» GEGEBENE AUFGABE: Fasse den Quellenauszug über die Wandmalereien in Pürgg in zwei Sätzen zusammen.

Die Malereien mit den SwastikaZeichen seien bis jetzt weitgehend unbeachtet geblieben. Auch dieses Symbol sei von Ritterorden verwendet worden. „Schon damals kannten gebildete Menschen andere Religionen. Das Swastika-Zeichen gibt es in mehreren Formen. Wenn es von rechts nach links gedreht ist, hat es eine spirituelle Dimension. Von links nach rechts gedreht wie hier in Pürgg kann es ein Symbol für die materielle Welt, die Erde sein. Dazu passt, dass in dem Muster auch Kreuze in Quadraten zu finden sind, die ebenfalls die Erde symbolisieren. Darüber steht der heilige Johannes als spirituelle Dimension. Oben ist das Königreich des Himmels und darunter das irdische Reich. So haben es die Templer ausgelegt“, erklärt Daniele Mattiangeli.
An den Wänden befindet sich zudem ein Ornament, das von den Templern in zahlreichen kleinen Kirchen verwendet wurde, die ihnen in Italien, Frankreich, Deutschland und Spanien gehörten. Es sind Linien, meist ockerfarben oder grau-schwarz, die auf dem Putz quadratische Steine, Säulen oder falsche Blattkapitelle darstellen. „Wir haben all diese Merkmale in mehreren Templerkirchen, vor allem in Frankreich und Italien, wie Montsaunès, Coulommiers, Cressac-Saint-Genis, San Bevignate oder Città di Castello so oder so ähnlich gesehen“, sagt Daniele Mattiangeli.

» GESAMMELTE DATEN:

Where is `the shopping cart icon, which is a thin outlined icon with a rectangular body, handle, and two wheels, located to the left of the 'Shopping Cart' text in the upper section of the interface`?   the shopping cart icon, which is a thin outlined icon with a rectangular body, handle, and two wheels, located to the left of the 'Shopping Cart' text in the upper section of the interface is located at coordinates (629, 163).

» LÖSUNG DER AUFGABE: Laut Daniele Mattiangeli kann das in Pürgg von links nach rechts gedrehte Swastika-Zeichen wie die Kreuze in Quadraten die Erde symbolisieren, während der darüber stehende heilige Johannes die spirituelle Dimension darstellt. Zudem zeigen die Wände ein Ornament aus meist ockerfarbenen oder grau-schwarzen Linien, das die Templer in zahlreichen kleinen Kirchen in Italien, Frankreich, Deutschland und Spanien verwendeten.